TASK DETAILS: Could you reproduce the stretch from the line containing "Task: Select the" through the line containing "Action: point(243,875)", substituting "terminal window tab" for "bash window tab" and changing nothing else? Leave the pictures out of your answer.

GIVEN ENTRIES:
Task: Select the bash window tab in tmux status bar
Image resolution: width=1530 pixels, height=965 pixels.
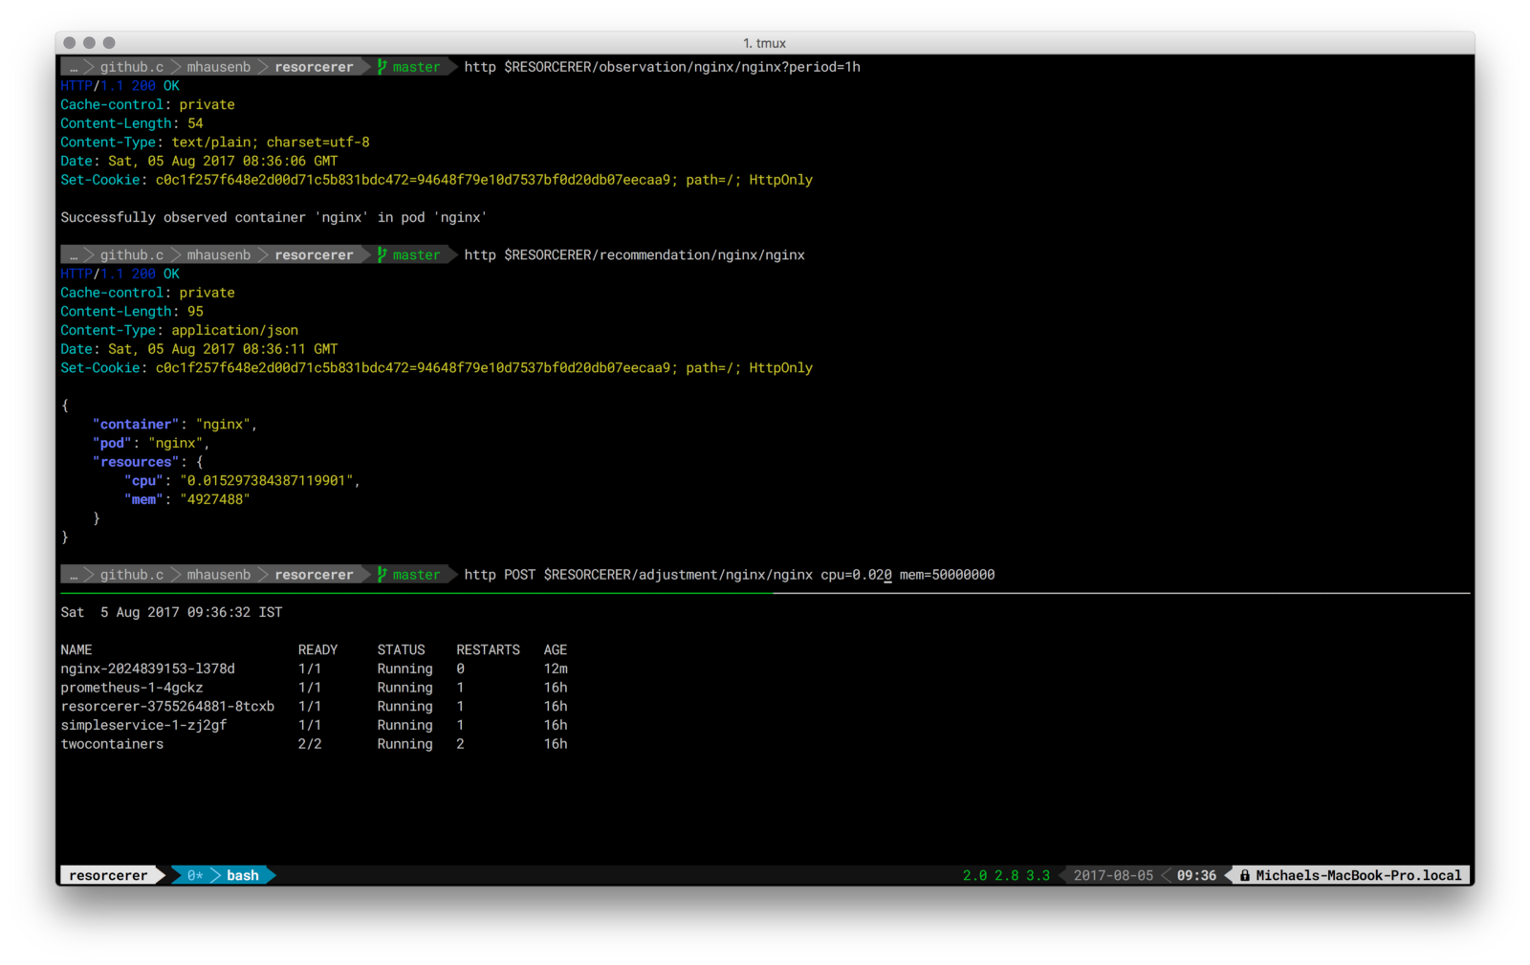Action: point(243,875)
...
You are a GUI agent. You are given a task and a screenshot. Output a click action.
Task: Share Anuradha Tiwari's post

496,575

EXERCISE OUTPUT:
Task: Select the terminal window tab in tmux status bar
Image resolution: width=1530 pixels, height=965 pixels.
Action: point(243,875)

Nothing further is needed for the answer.